Let's throw a wrench at our low graduation rate

Hamilton County needs a vocational school.

And county school officials need to back away from requiring a college-track high school curriculum for all of its students.

Are we advocating a dumbing down of schools? Absolutely not: Anything but that.

All students do not want or need to go to college. Some students simply can't perform the full college track, but they can learn valuable skills, skills that will allow them to be welders, plumbers and carpenters. Those with higher academic skills can be the programmers or technical repair persons for the touchscreens and high-tech inputs that run the machinery of modern factories.

Right now, without a vocational track and a vocational-technical high school for these youngsters, we are dooming hundreds of Chattanooga's young people who will not or cannot graduate high school with the skills they need to get a middle-class job.

Hamilton County's graduation rate is 82.6 percent. That means almost one in five high school students here doesn't get a diploma. Can we afford this?

At a time when Volkswagen is expanding its product line with a new SUV and our county is recruiting supplier manufacturers, can we afford not being able to provide these employers with job-ready workers? At a time when Chattanooga is fighting youth gang violence and crime because jobs are scarce for inner-city youths with no diploma and no learned job skill other than drug sales, can we afford not offer more pathways to life success?

Clearly the answers to those questions are no and no.

But you can bet plenty of local leaders will be worrying about what we can afford -- especially since just about any conversation about schools is always shadowed by concerns over tax increases.

On Wednesday, Hamilton County Commissioner Tim Boyd, who leads the commission's education committee and who already has been vocal about the need for a vocational school (he prefers to call it workforce development), said the commission wants to begin building relations with their counterparts on the Board of Education, and specifically with members of the board's facilities management committee.

Why this hasn't been a priority between these two parties before is an absolute outrage, and the sooner it happens now, the better. But, as with most sticky workings, money is often a divider.

Beneath the talk of increased school board/commission cooperation is the spectre of any potential looming tax increase request. Ahead of budget-making last year, school system Superintendent Rick Smith told a group of school officials he "hope[s] to live to the day where we have a tax increase in this county."

Commissioners on the education committee on Wednesday "universally rejected that idea," according to Times Free Press reporter Louie Brogdon.

Boyd has said he believes a vocational high school might be built for $15-$18 million on the campus of Chattanooga State Community College, where he says there are existing but under-used labs. He also believes the county's manufacturers would be willing to help.

Hamilton County used to have a downtown vocational school that turned out hundreds of welders and plumbers and mechanics -- all high school graduates who were welcomed into the foundries and manufacturing businesses here. But Kirkman Technical School was torn down and replaced with the Residence Inn, Hilton Garden Inn and Imax 3D Theater and AT&T Field. Some years later, former Superintendent Jesse Register convinced area educators a single-track diploma standard was the way to go, and he decentralized vocational education programs.
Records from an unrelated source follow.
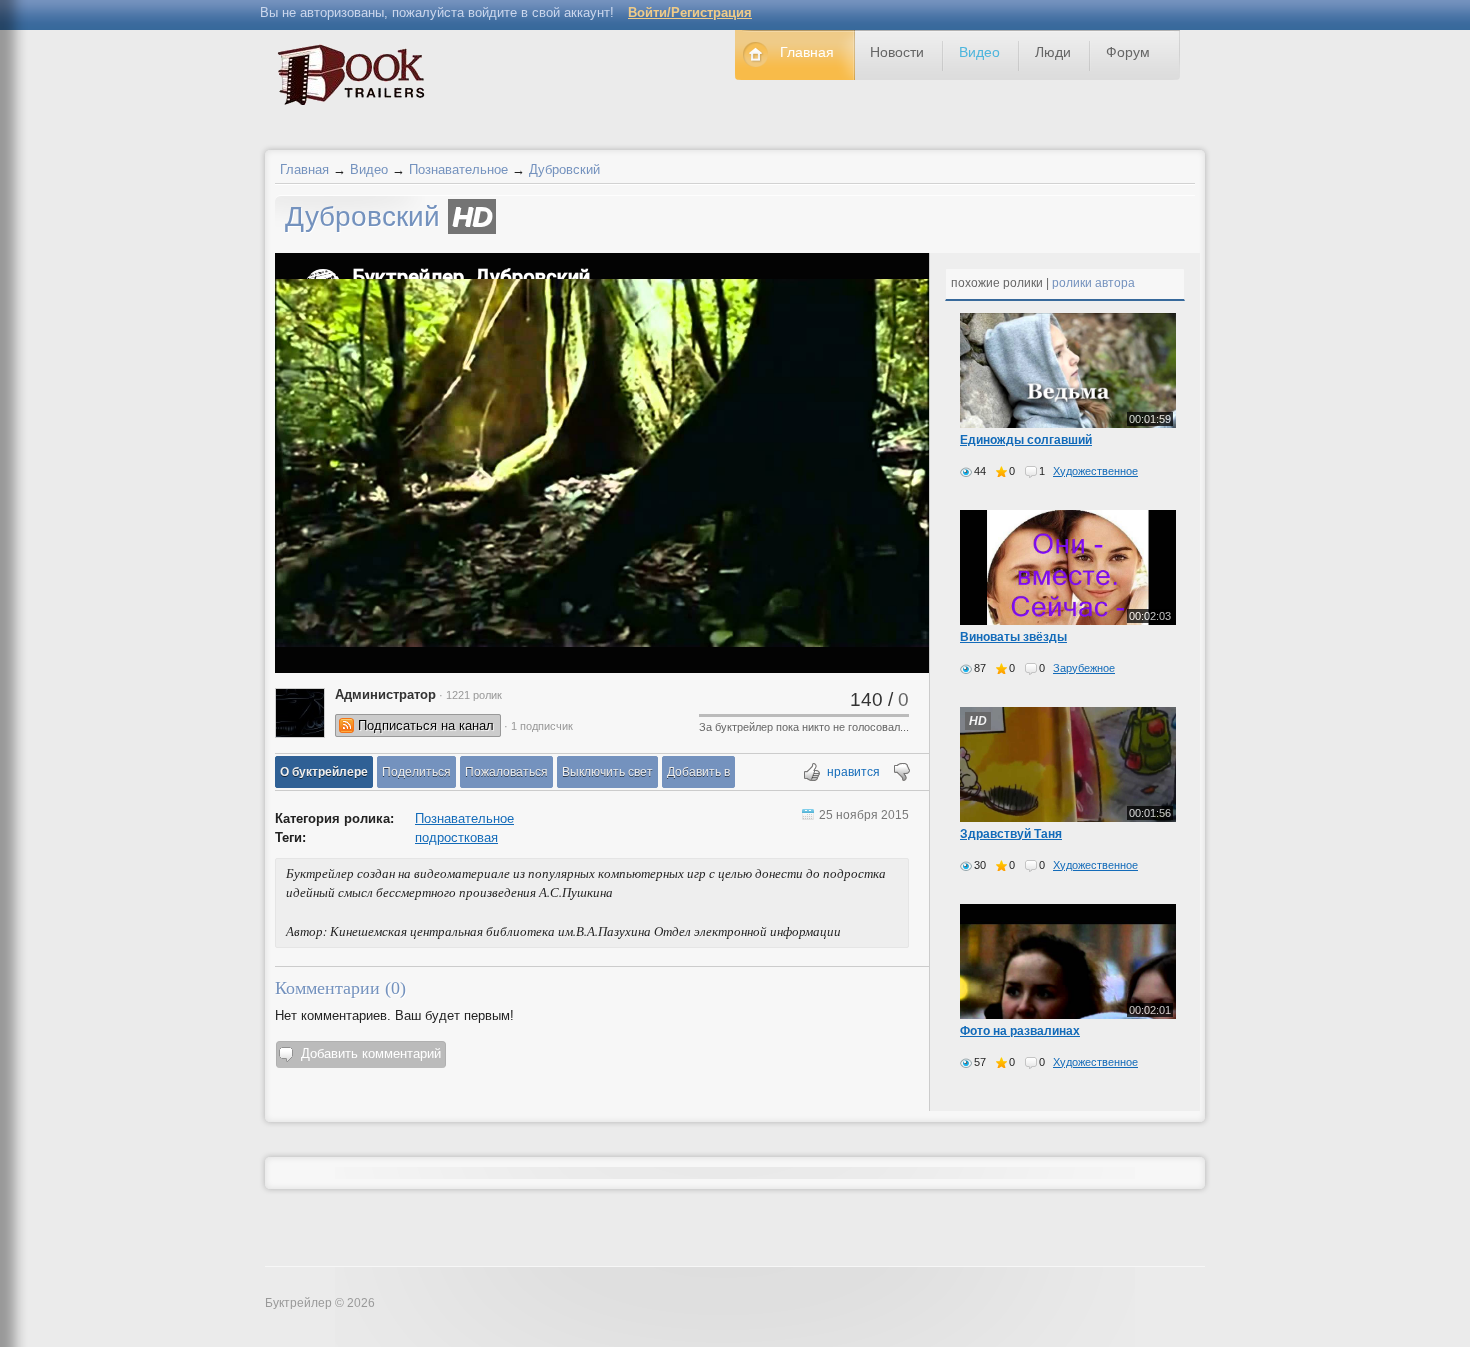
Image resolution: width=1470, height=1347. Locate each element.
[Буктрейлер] (356, 79)
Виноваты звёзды (1013, 637)
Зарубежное (1084, 668)
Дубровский (564, 169)
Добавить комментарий (371, 1053)
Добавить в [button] (698, 772)
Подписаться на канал (426, 725)
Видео (369, 169)
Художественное (1095, 471)
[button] (324, 772)
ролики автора (1093, 283)
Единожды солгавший (1026, 440)
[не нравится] (900, 773)
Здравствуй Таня (1011, 834)
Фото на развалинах (1020, 1031)
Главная (304, 169)
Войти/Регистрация (690, 12)
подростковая (456, 837)
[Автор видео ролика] (300, 713)
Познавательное (458, 169)
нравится (853, 772)
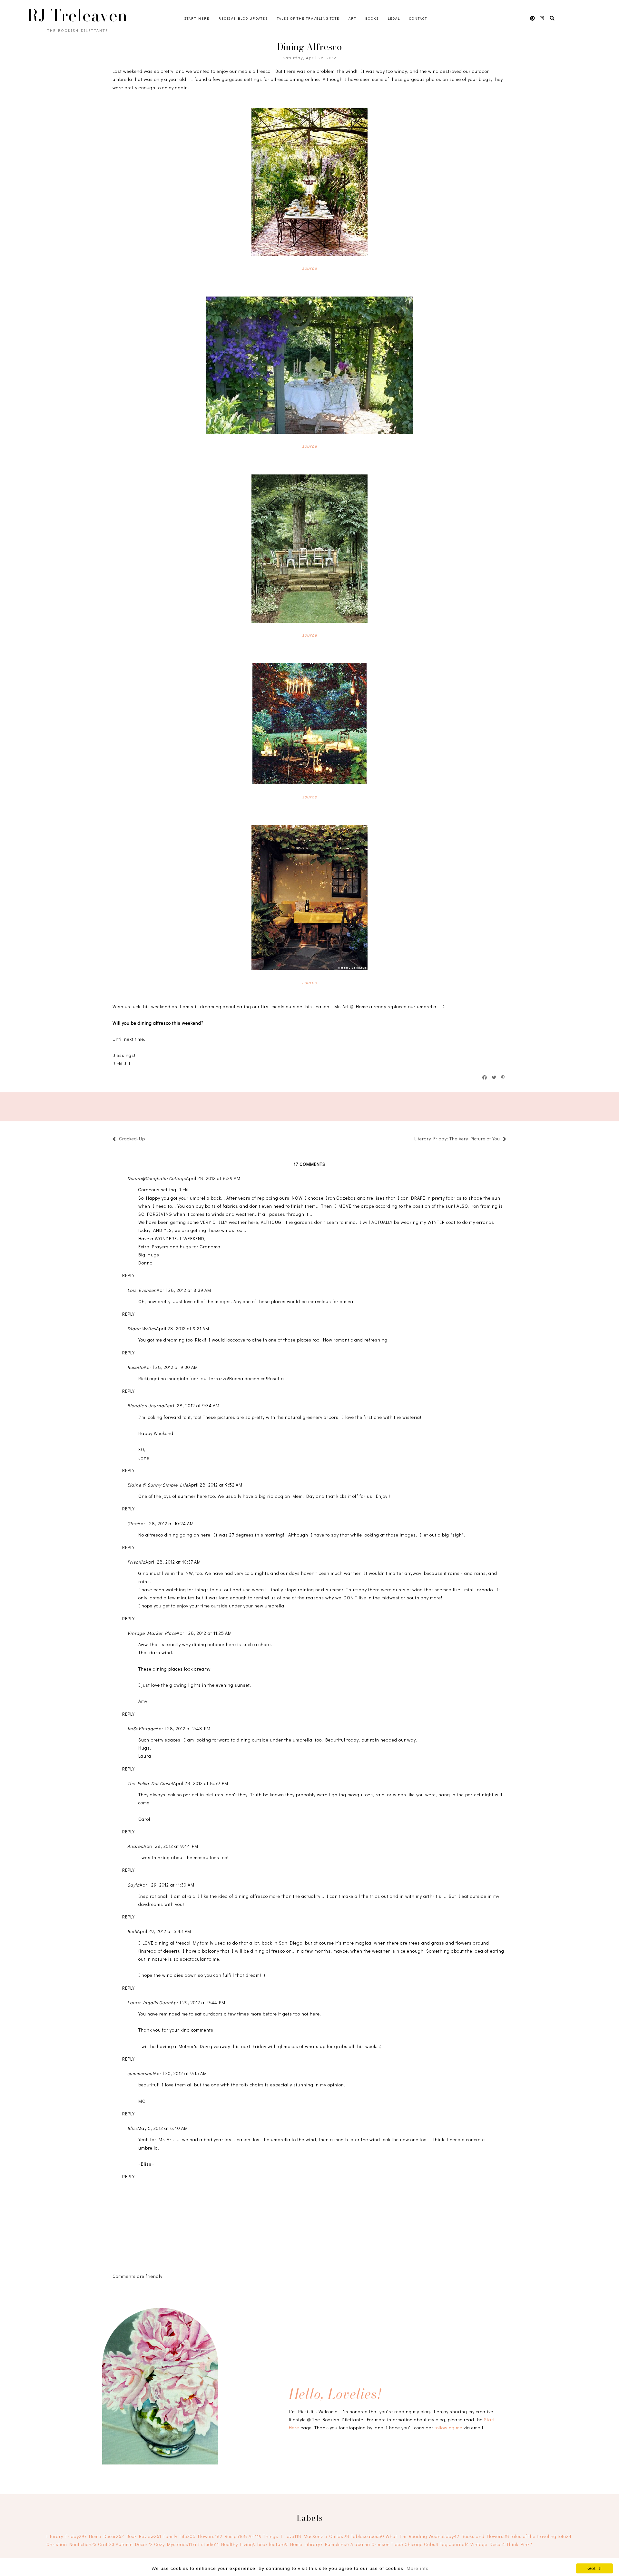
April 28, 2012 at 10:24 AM (166, 1523)
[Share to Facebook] (484, 1077)
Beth (132, 1931)
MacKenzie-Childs (326, 2536)
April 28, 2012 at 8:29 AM (213, 1178)
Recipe (236, 2536)
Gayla (133, 1885)
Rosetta (135, 1367)
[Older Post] (411, 1139)
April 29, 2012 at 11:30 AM (167, 1885)
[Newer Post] (148, 1139)
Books (372, 18)
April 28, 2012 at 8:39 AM (184, 1290)
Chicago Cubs (421, 2544)
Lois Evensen (142, 1290)
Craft (106, 2544)
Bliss (132, 2128)
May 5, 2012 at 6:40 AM (163, 2128)
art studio (206, 2544)
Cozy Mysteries (173, 2544)
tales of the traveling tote (541, 2536)
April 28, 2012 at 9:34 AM (192, 1405)
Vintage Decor (487, 2544)
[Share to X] (494, 1077)
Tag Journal (454, 2544)
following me (448, 2428)
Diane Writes (141, 1328)
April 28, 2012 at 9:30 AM (171, 1367)
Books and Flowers (485, 2536)
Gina (132, 1523)
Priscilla (136, 1562)
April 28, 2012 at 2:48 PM (183, 1728)
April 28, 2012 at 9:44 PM (170, 1846)
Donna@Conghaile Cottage (156, 1178)
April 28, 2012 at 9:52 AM (215, 1485)
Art (352, 18)
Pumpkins (337, 2544)
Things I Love (282, 2536)
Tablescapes (367, 2536)
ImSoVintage (141, 1728)
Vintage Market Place (152, 1633)
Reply (128, 1275)
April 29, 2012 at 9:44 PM (198, 2002)
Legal (394, 18)
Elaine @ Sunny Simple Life (157, 1485)
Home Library (306, 2544)
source (309, 268)
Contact (418, 18)
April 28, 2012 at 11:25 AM (204, 1633)
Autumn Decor (134, 2544)
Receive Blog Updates (243, 18)
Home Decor (106, 2536)
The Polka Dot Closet (150, 1783)
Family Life (179, 2536)
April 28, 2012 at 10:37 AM (173, 1562)
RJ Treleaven (77, 15)
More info (418, 2568)
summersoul (140, 2073)
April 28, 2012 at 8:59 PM (200, 1783)
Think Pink (519, 2544)
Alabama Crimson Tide (376, 2544)
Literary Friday (66, 2536)
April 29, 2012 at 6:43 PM (164, 1931)
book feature (272, 2544)
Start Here (197, 18)
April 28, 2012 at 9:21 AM (182, 1328)
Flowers (210, 2536)
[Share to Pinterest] (503, 1077)
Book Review (143, 2536)
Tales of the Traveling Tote (308, 18)
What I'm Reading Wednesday (422, 2536)
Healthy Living (238, 2544)
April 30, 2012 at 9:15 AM (180, 2073)
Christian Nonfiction (71, 2544)
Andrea (135, 1846)
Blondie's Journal (146, 1405)
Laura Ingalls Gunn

Both moves were well-intentioned, but short-sighted. Now educators -- and especially manufacturers -- are coming back around and understanding the dire need for a broader view of education.

The New York Times last summer wrote that high schools known as career and technical schools or vocational schools are increasing their presence throughout the country as support for career and technical education is picking up steam as an alternative route to the middle class.

On Wednesday, new school board member Steve Highlander told us he will be working to get discussion of a vocational school -- something he championed at a recent school board retreat -- on an upcoming agenda for a school board meeting.

Kudos to both Boyd and Highlander. This is a clear need, though not one with easy or comfortable answers.

Challenges aside, it is past time to get this discussion beyond talk and onto a drawing board.